• [Problem statement] Convert the listing below into a Markdown table with the columns No. and Line. Number each nonblank line in order and omit the blank ones.

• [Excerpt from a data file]
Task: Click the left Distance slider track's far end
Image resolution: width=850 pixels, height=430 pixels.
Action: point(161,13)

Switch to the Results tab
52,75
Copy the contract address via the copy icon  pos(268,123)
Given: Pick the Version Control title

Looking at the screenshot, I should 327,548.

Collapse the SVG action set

• [Exercise response]
| No. | Line |
|---|---|
| 1 | Task: Click the left Distance slider track's far end |
| 2 | Image resolution: width=850 pixels, height=430 pixels. |
| 3 | Action: point(161,13) |
| 4 | Switch to the Results tab |
| 5 | 52,75 |
| 6 | Copy the contract address via the copy icon  pos(268,123) |
| 7 | Given: Pick the Version Control title |
| 8 | Looking at the screenshot, I should 327,548. |
| 9 | Collapse the SVG action set |